CONSEGNE —
- a) Rispondi a queste domande sull'articolo su Grillo e Di Pietro:
(i) Quali due persone, secondo Grillo, Di Pietro ha inserito nel suo partito pur essendo impresentabili?
(ii) Dove Grillo esprime il suo auspicio conclusivo su Di Pietro?
(iii) Che cosa devono selezionare le primarie on line dei Cinque Stelle?
- b) Trascrivi dall'articolo su Grillo e Di Pietro tutto il testo che va da "Via alle primarie" giù fino a "prossime elezioni nazionali.".

ESTRATTO DELLA FONTE —
--------------------------------

VARIE 1/11/2012, 1 novembre 2012
APPUNTI PER GAZZETTA - DI PIETRO CASO UMANO
REPUBBLICA.IT - GRILLO LANCIA DI PIETRO PER IL QUIRINALE
ROMA - Grillo lancia il nome di Antonio Di Pietro per il Colle. Lo fa a suo modo, inanellando una lunga serie di critiche, ma dando alla fine all’ex pm la patente di "uomo onesto". E quindi adatto per ricoprire la carica di presidente della Repubblica.
Tutto si muove, dopo il terremoto elettorale siciliano. E a Tonino, che dopo il duro colpo subito nelle urne chiede ai Cinque Stelle di fare fronte comune, il capo politico del Movimento risponde: "Ha commesso degli errori, ha inserito nel suo partito persone impresentabili come De Gregorio e Scilipoti, ha evitato, per scelte forse tattiche, prese di posizioni nette sulla Tav e sul G8, ma lui soltanto in Parlamento ha combattuto il berlusconismo".
Prove di alleanza? O una apertura "avvelenata", nel momento in cui quel che resta del bacino elettorale dell’Italia dei Valori a Grillo e Casaleggio fa molta gola? Si capirà nei prossimi giorni.
"E’ sempre stato un isolato, mal sopportato dai pdmenoellini e odiato da tutti gli altri - continua l’ex comico - e ha confuso talvolta la politica con la realpolitik e cercato un compromesso impossibile con partiti corrotti e in via di estinzione. Si è fidato troppo di persone a lui vicine, di signor nessuno che ne hanno sfruttato la popolarità assecondando in modo acritico ogni sua richiesta. Ha allevato, forse consapevolmente, piranha e squali che pensava di tenere a bada e che ora mostrano le loro fauci". "Però - aggiunge Grillo - in questi lunghi anni di inciucio tra il Pdl e il Pdmenoelle, senza di lui, in Parlamento si sarebbe spenta anche l’unica flebile luce rimasta accesa".
E ancora: "Può essere che Tonino abbia lanciato dei referendum pro domo sua, ma se abbiamo potuto votare contro il nucleare di Casini, Bossi, Fini e Berlusconi lo dobbiamo a lui che ha raccolto e validato le firme necessarie. Solo per questo dovremmo dirgli grazie. Il Lodo Alfano, che anche un bambino avrebbe dichiarato incostituzionale, ma non il presidente della Repubblica, fu criticato e osteggiato in solitudine da Di Pietro nel silenzio dei Bersani, dei D’Alema e con il plauso dei Cicchitto e dei Gasparri. L’uomo ha un caratteraccio, non ascolta nessuno, ma è onesto. Quando ha dovuto affrontare il giudizio di un tribunale lo ha fatto senza esitazioni e ne è sempre uscito prosciolto. Quanti in Parlamento possono dire altrettanto?". "Il mio auspicio - conclude sul blog - è che il prossimo presidente della Repubblica sia Antonio Di Pietro, l’unico che ha tenuto la schiena dritta in un Parlamento di pigmei. Chapeau!"
Via alle primarie on line. Intanto i Cinque Stelle preparano l’appuntamento per le politiche. E anche Beppe Grillo si lancia nelle primarie: non per scegliere il leader e candidato premier, bensì per selezionare i candidati che formeranno le liste per le prossime elezioni nazionali.

--------------------------------

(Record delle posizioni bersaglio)

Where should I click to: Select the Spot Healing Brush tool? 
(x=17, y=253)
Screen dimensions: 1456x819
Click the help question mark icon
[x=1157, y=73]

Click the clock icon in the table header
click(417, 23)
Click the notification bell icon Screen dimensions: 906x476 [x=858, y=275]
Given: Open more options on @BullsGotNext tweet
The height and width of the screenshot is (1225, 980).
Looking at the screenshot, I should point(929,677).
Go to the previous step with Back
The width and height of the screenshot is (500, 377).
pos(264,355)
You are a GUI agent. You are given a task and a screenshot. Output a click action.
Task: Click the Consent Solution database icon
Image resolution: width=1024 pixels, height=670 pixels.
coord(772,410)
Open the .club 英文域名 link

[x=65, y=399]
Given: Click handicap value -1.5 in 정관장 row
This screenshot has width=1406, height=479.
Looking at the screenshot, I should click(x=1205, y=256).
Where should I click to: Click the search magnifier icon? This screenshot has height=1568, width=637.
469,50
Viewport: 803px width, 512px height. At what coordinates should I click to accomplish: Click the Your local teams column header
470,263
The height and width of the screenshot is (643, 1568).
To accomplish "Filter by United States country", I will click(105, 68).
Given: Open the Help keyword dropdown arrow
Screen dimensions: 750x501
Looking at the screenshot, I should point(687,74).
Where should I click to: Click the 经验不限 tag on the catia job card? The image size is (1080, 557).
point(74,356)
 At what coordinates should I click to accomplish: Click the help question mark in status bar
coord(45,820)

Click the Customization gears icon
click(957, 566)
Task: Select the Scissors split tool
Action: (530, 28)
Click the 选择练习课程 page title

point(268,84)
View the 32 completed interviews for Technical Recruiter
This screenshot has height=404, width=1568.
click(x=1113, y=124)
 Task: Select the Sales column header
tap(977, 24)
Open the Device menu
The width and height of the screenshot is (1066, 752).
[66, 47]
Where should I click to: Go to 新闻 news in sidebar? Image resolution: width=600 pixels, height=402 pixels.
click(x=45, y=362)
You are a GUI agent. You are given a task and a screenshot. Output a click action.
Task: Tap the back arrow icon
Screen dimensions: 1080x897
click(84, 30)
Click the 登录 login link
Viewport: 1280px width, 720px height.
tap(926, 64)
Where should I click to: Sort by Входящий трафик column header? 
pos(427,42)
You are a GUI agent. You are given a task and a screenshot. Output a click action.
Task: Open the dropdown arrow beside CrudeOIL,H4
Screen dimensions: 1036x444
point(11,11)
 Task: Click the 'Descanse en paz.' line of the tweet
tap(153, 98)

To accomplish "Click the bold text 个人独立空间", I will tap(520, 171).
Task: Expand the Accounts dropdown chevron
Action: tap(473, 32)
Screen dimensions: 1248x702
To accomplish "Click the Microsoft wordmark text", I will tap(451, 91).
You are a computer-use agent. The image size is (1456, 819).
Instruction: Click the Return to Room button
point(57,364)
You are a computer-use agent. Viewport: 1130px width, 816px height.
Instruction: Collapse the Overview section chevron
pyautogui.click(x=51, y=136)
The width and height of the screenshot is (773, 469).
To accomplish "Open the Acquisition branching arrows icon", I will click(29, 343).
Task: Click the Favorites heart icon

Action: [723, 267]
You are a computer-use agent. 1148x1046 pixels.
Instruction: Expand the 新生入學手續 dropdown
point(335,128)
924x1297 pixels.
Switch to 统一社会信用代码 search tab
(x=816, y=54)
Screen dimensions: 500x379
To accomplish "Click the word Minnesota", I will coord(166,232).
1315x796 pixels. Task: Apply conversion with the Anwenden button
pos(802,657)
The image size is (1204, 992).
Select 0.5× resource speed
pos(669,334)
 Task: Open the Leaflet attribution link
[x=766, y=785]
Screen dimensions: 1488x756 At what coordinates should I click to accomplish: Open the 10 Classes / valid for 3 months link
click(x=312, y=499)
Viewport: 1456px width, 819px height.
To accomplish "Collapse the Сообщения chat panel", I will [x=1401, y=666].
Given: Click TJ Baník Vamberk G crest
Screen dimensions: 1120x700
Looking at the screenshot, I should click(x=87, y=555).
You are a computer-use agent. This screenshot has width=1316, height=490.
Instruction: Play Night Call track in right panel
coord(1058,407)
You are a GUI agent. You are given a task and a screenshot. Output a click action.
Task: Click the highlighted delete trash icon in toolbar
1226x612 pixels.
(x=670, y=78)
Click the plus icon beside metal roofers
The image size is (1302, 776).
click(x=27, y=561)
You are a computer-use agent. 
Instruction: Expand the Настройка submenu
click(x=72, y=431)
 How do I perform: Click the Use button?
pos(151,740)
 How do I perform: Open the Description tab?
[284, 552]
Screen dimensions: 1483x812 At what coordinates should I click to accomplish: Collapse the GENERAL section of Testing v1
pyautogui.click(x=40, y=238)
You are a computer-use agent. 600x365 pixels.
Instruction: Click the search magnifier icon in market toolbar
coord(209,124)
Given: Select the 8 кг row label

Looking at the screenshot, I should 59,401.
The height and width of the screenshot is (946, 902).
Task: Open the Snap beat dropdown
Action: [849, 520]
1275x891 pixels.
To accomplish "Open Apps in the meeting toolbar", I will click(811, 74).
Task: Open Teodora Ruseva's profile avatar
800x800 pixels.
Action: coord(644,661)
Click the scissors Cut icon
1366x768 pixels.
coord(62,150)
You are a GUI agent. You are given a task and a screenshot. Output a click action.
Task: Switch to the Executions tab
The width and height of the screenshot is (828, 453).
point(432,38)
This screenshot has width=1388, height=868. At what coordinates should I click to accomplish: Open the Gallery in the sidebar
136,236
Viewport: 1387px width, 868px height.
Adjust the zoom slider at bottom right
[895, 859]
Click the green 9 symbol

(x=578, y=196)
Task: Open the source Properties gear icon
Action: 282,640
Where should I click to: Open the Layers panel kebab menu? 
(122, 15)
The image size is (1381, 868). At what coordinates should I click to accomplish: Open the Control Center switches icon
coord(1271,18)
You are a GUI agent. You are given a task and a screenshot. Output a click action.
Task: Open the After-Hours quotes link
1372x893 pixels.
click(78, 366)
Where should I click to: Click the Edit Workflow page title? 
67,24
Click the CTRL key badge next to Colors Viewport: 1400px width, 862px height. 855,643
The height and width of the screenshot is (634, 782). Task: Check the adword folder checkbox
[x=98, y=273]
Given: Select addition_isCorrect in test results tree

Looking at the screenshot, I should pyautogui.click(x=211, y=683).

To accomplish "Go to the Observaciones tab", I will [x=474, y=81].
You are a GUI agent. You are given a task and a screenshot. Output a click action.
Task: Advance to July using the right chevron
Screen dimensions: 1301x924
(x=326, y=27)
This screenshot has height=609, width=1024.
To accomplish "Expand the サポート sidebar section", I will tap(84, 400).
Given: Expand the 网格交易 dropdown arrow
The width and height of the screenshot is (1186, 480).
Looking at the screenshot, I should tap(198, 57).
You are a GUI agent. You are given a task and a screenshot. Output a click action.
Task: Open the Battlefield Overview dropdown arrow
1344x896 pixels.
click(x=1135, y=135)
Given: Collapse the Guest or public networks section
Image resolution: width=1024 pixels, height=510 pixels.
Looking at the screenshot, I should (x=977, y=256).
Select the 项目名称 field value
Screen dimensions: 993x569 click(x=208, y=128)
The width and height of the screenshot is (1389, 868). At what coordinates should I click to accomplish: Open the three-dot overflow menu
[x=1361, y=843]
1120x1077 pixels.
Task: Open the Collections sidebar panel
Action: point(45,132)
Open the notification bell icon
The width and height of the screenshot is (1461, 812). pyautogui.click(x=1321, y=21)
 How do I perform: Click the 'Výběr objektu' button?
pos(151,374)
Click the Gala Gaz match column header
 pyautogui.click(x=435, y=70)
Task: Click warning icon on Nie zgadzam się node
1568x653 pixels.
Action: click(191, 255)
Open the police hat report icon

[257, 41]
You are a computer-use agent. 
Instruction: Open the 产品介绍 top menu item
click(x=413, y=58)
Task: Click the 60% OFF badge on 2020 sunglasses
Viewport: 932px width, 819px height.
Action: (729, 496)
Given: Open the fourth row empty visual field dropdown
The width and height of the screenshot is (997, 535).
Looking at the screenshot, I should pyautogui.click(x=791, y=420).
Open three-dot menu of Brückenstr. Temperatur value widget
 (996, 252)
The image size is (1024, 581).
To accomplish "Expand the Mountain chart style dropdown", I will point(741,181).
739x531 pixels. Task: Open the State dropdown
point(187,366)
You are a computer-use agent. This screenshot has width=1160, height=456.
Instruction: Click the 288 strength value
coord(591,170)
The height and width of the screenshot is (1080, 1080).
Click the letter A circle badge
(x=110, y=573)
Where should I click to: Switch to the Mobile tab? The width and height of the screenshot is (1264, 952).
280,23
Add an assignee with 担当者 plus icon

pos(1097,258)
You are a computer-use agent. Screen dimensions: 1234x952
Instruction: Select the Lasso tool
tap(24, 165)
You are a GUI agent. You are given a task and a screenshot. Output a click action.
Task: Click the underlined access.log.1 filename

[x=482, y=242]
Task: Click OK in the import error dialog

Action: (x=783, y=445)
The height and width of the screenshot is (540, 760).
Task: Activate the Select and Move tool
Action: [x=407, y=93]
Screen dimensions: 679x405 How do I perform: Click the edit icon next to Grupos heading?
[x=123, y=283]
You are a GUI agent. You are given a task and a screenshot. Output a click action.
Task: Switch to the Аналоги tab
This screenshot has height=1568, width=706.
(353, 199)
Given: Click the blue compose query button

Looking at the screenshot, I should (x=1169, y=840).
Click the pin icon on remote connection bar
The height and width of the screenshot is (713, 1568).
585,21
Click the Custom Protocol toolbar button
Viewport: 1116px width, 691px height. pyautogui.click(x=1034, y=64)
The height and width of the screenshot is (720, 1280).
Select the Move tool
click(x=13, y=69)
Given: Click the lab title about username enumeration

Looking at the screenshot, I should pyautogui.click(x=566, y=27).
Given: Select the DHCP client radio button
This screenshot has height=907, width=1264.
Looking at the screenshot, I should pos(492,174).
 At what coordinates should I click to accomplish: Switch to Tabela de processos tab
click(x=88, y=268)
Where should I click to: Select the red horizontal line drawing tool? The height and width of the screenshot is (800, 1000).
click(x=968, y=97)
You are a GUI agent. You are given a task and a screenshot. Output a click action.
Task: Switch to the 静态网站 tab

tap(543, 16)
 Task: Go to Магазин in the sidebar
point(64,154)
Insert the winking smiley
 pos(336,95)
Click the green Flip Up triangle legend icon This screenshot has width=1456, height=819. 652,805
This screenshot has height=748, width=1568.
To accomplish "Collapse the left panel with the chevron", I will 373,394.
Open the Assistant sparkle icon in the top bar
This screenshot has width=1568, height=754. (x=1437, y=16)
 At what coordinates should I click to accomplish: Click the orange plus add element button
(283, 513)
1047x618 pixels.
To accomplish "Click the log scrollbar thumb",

--------------------------------

RISPOSTE CORRETTE —
- a)
(i) De Gregorio e Scilipoti.
(ii) Sul blog.
(iii) I candidati che formeranno le liste per le prossime elezioni nazionali.

- b)
Via alle primarie on line. Intanto i Cinque Stelle preparano l’appuntamento per le politiche. E anche Beppe Grillo si lancia nelle primarie: non per scegliere il leader e candidato premier, bensì per selezionare i candidati che formeranno le liste per le prossime elezioni nazionali.